In June the sales tax rebate ($66,986) for the City of Jefferson was up 11.42 percent over June of last year. City Administrator Kevin Huckabee said last week the sales tax numbers, particularly a 141 percent bounce in the year-to-date number, require a grain of salt.  “The state had been mis-applying the Norboard sales tax,” Huckabee said. Some speculate the money had been sent to Jefferson County rather than to here.

The makeup check from the Comptroller caused a big jump in the annual figure. Continued receipts from Norboard produce at least part of the month-to-month increase.
“Even if you remove the Norboard money, it does appear that sales tax revenue is increasing by two to three percent,” Huckabee said.

Marion County’s sales tax rebate has also seen an increase. The annual take is up 124 percent for the first six months of 2018. The June rebate ($31,000) was yup 18 percent over the previous year.

State-wide sales tax rebates to municipalities ($41 million) went up 10.06 in June and is up 7.42 percent for the year. The Texas economy added 34,700 seasonally adjusted nonfarm jobs in May, which marked 23 consecutive months of employment growth. Over the year, Texas added 352,100 jobs for an annual employment growth rate of 2.9 percent. Private-sector employers added 34,300 positions over the month. Texas’ seasonally adjusted unemployment rate was 4.1 percent in May, unchanged from April 2018.

“Texas employers continue to put the world class Texas workforce to work, adding 34,700 jobs in May and 352,100 over the year,” said TWC Chairman Andres Alcantar. TWC continues to work with our local and Tri-Agency partners to foster innovative strategies to equip the Texas talent pool with industry aligned skills. Job creation is strong in Texas.”

May’s annual growth in the state’s Goods Producing industries was strong at 5.7 percent. Over the month, the Construction industry added 5,800 jobs, followed by Mining and Logging with 4,100 positions, while Manufacturing employment expanded by 3,400 positions.
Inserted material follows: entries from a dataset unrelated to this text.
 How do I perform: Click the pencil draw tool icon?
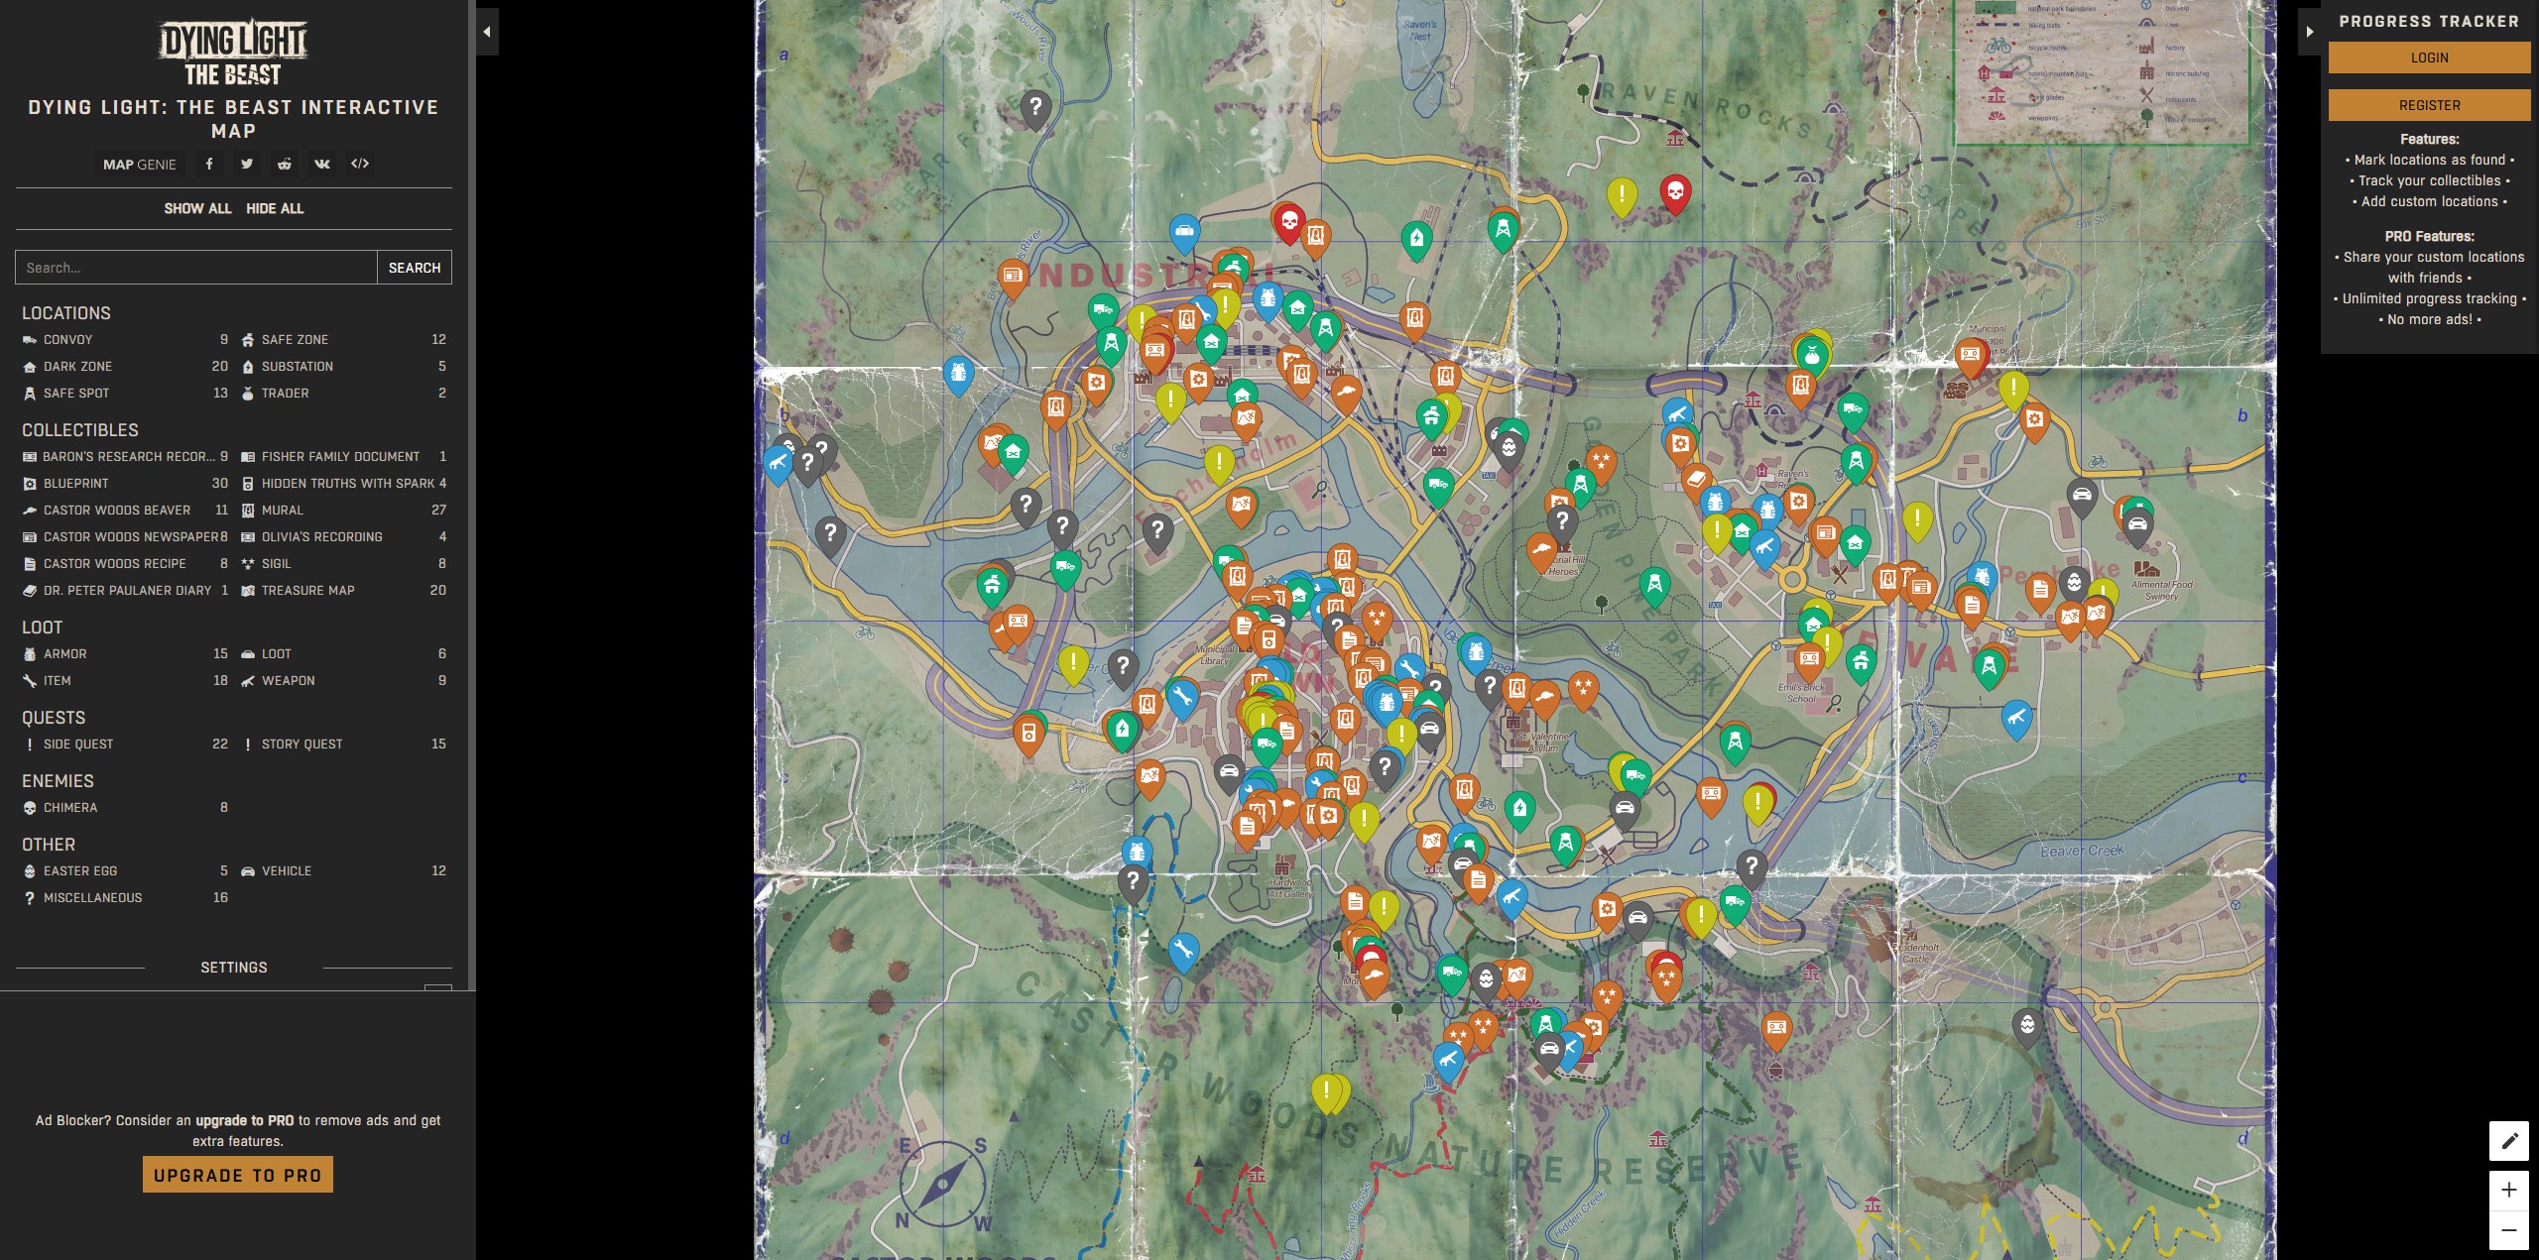click(x=2508, y=1141)
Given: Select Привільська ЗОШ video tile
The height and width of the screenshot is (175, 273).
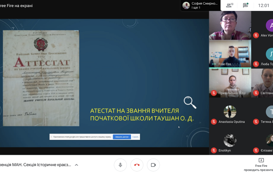Looking at the screenshot, I should tap(230, 82).

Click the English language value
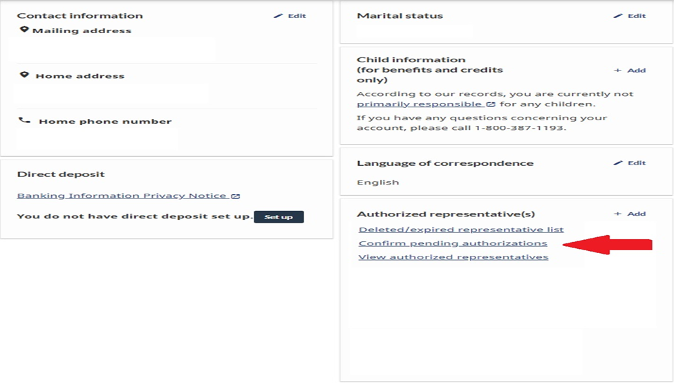coord(378,183)
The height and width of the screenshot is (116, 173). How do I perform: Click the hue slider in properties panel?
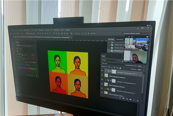pos(26,55)
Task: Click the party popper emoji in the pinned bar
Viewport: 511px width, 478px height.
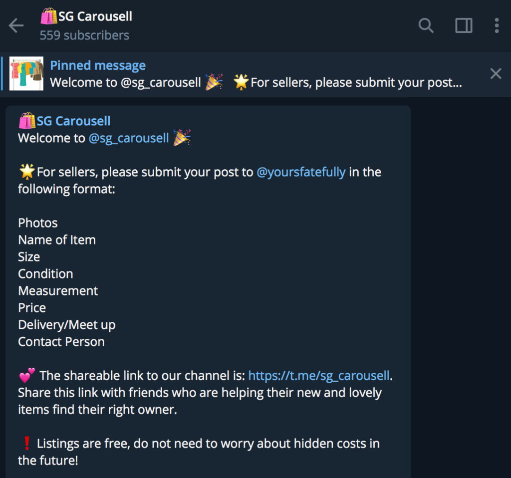Action: pos(214,82)
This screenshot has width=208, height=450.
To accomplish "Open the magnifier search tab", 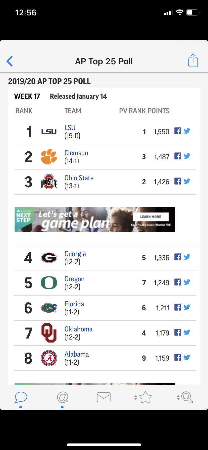I will (187, 397).
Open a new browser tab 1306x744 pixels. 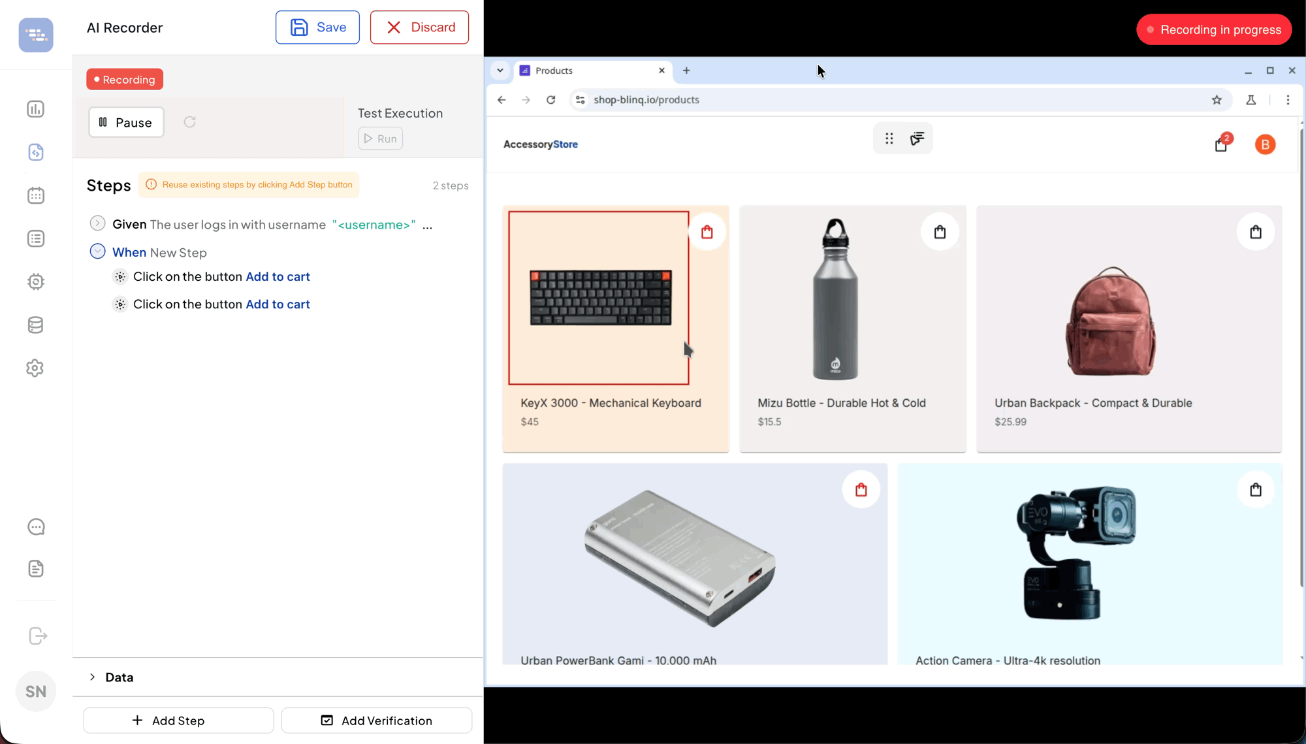click(686, 71)
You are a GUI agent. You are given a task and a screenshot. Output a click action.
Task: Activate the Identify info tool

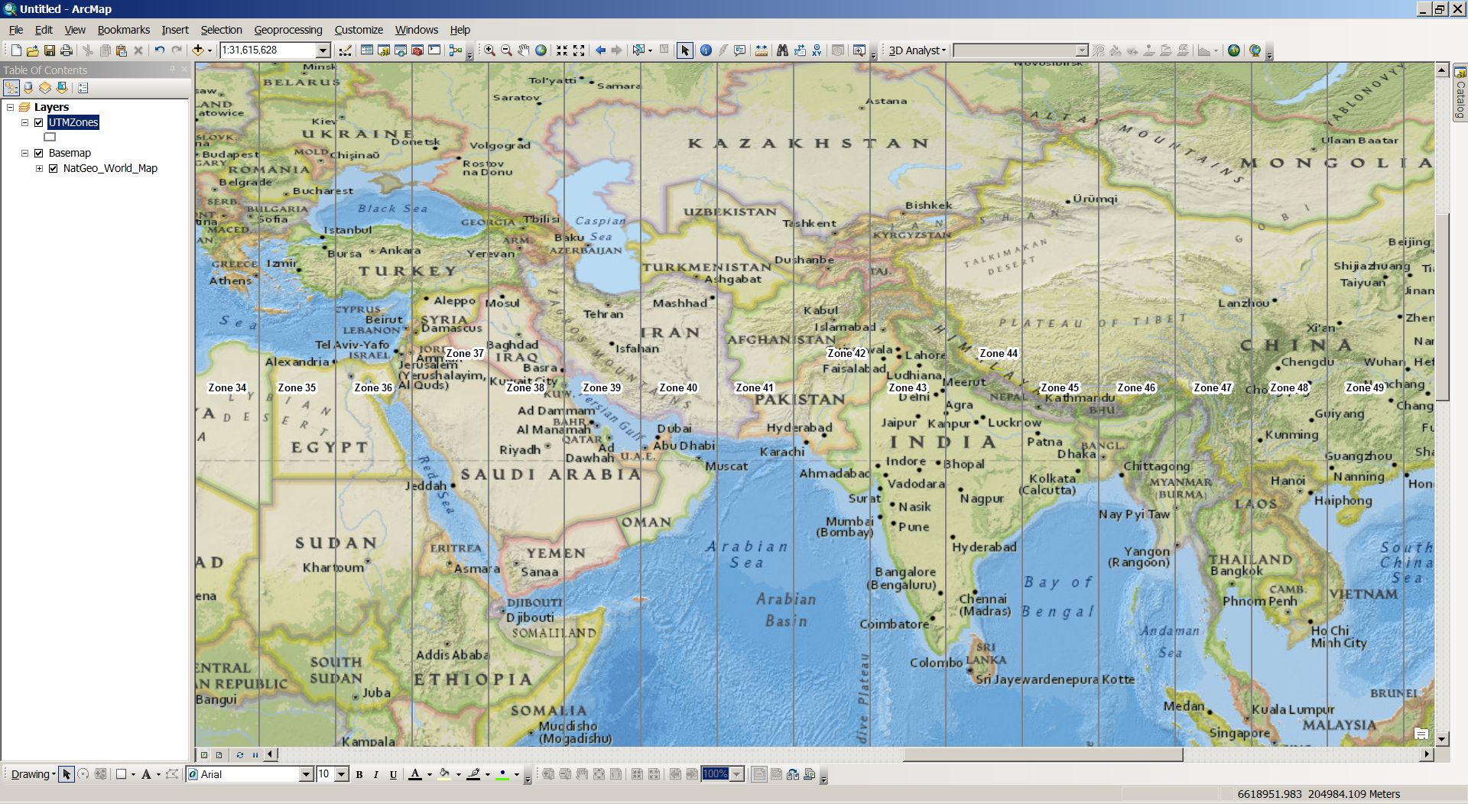(706, 50)
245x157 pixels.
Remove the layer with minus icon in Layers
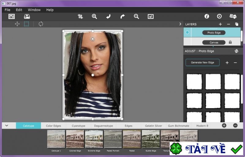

In Texas’ Service Providing sector, Education and Health Services added 8,100 positions over the month, and led all industries in job growth for May. Also within this sector, Professional and Business Services added 4,300 jobs, followed by Leisure and Hospitality with a gain of 3,500 positions.

“Employers continue to contribute to our state’s great success. Private-sector employers have accounted for the addition of 346,300 positions in Texas over the past year as the state has continued to expand its workforce,” said TWC Commissioner Representing Employer Ruth R. Hughs. “As employment continues to grow, I invite Texas employers whose workforce is comprised of at least 10 percent Texas veterans to apply for our We Hire Vets recognition program. We want to thank businesses for their commitment to hiring our nation’s heroes and strengthening the Texas economy.”

Midland Metropolitan Statistical Area (MSA) recorded the month’s lowest unemployment rate among Texas MSAs with a non-seasonally adjusted rate of 2.1 percent, followed by the Amarillo MSA, which had the second lowest with a rate of 2.6 percent. The Austin-Round Rock, College Station-Bryan, Lubbock, and Odessa MSAs all recorded the third lowest rate of 2.8 percent for May.

“Several Goods Producing industries are showing strength in Texas, including Construction,” said TWC Commissioner Representing Labor Julian Alvarez. “I encourage our labor force to connect with TWC’s apprenticeship training program that can help prepare them for a well-paying career. One of the best ways that adults learn skills is in applied studies.”